Lebih lanjut Agusta menjelaskan, ekosistem tembakau di Jember sudah terbangun luas dan mendalam, di mana banyak keterlibatan pengusaha lintas industri mulai dari pengolahan, pengemasan, gudang pengeringan tembakau, pengusaha bambu, dan pengusaha tikar yang memproduksi tikar untuk membungkus tembakau.

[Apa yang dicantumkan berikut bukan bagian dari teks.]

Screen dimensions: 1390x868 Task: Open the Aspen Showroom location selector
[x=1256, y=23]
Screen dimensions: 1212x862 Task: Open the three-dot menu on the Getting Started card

"Ini juga berpotensi menghambat pertumbuhan pengusaha baru di industri tembakau jika aturan ini diterapkan. Bagi usaha baru yang mau mendirikan pabrik rokok dipastikan akan sulit masuk karena banyak aturan yang memberatkan. Akhirnya seperti di Malang dan Kudus, akan banyak rokok ilegal karena akhirnya para pelaku usaha memilih beralih ke usaha rokok yang ilegal," tutur Agusta.

Ditambahkan, pihaknya sudah menyuarakan keresahan pelaku IHT terkait aturan cukai sejak 2016. Namun sayangnya, belum ada tanggapan.

Oleh karena itu, ia berharap pemerintah pusat dapat lebih mempertimbangkan dampak aturan ini kepada para pelaku industri di lapangan, khususnya ekosistem IHT di daerah.

"Kami sangat menentang, karena akan mematikan semua. Petani dalam satu hektare bisa (terdiri dari) 10-12 orang, mereka akan kehilangan pekerjaan karena sehari-hari mereka bergantung ke tembakau. Sedangkan dari pemerintah, belum ada alternatif pengganti (komoditas) yang memiliki nilai ekonomis yang sama selain tembakau," ucap dia.